Strikes are not a surprise anymore, so stop treating them like one

Here's the thing that should bother you. This was on the calendar for weeks. FNV announced it in May. Anyone running a Dutch hotel had a month to build a plan. The ones who got hammered this morning didn't fail to predict the weather. They failed to act on a forecast they were handed.

And it's not going to be the last one. Europe is deep into a summer of industrial action. Air traffic controllers, ground staff, transport unions, the lot. The Netherlands today, somewhere else next week. If your response to each one is a fresh panic, you're going to spend the whole season reacting.

So build the thing once. A simple staff transport map: who relies on public transit, who can cycle or drive, who lives close enough to walk. A shift-shuffle template you can pull off the shelf the moment a strike date drops. A guest-comms message you send the night before, every time, without writing it from scratch. A small budget line for emergency staff transport that you've already decided is worth it.

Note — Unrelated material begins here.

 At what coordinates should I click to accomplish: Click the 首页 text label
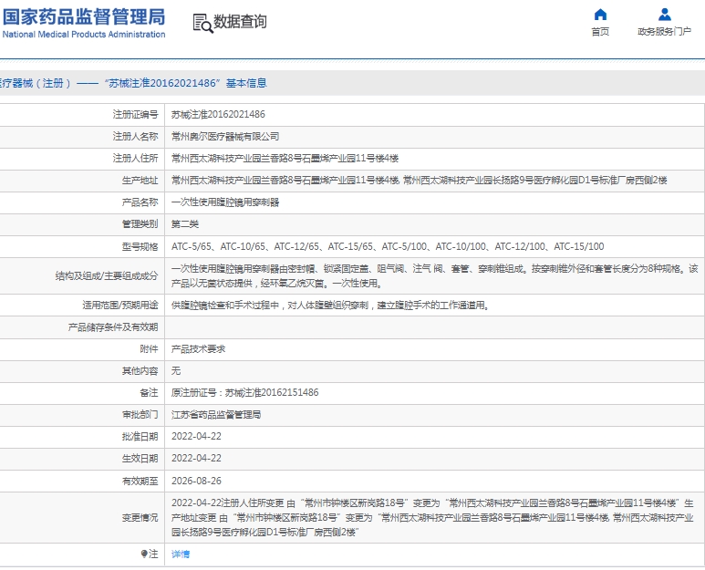(599, 32)
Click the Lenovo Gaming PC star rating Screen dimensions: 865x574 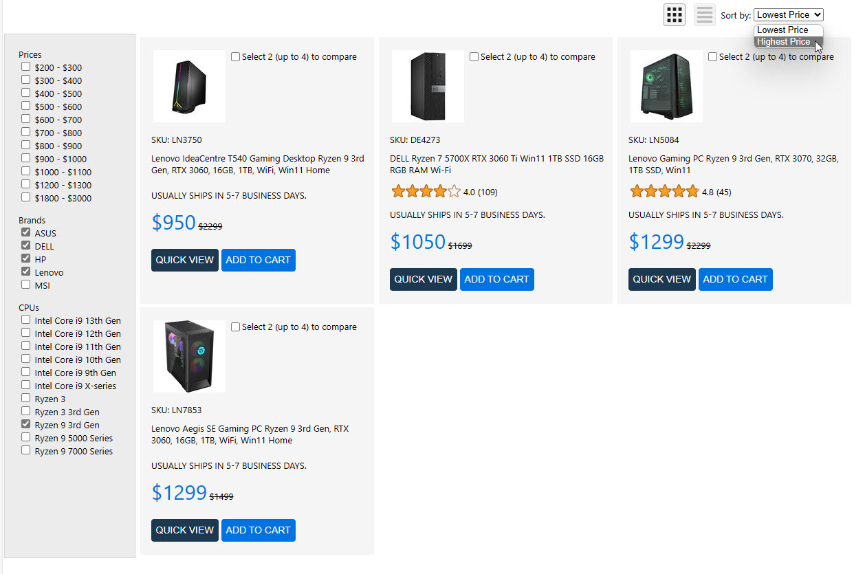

That's a half-day of work that pays off on every disruption from now until forever. Compare that to what today actually cost the hotels that winged it: late check-ins, unturned rooms, a stressed team, and guests who came back to a property that looked like it had no idea this was coming.

The strike wasn't the problem. Not planning for a strike you knew about three weeks ago was the problem.

If you run a property in Amsterdam, Rotterdam, Utrecht or anywhere on the Dutch network, take an hour this week while it's fresh. Map your staff. Write the template. Decide the taxi budget now, not at 6am during the next one. You'll be glad you did when the next date lands on the calendar, because it will.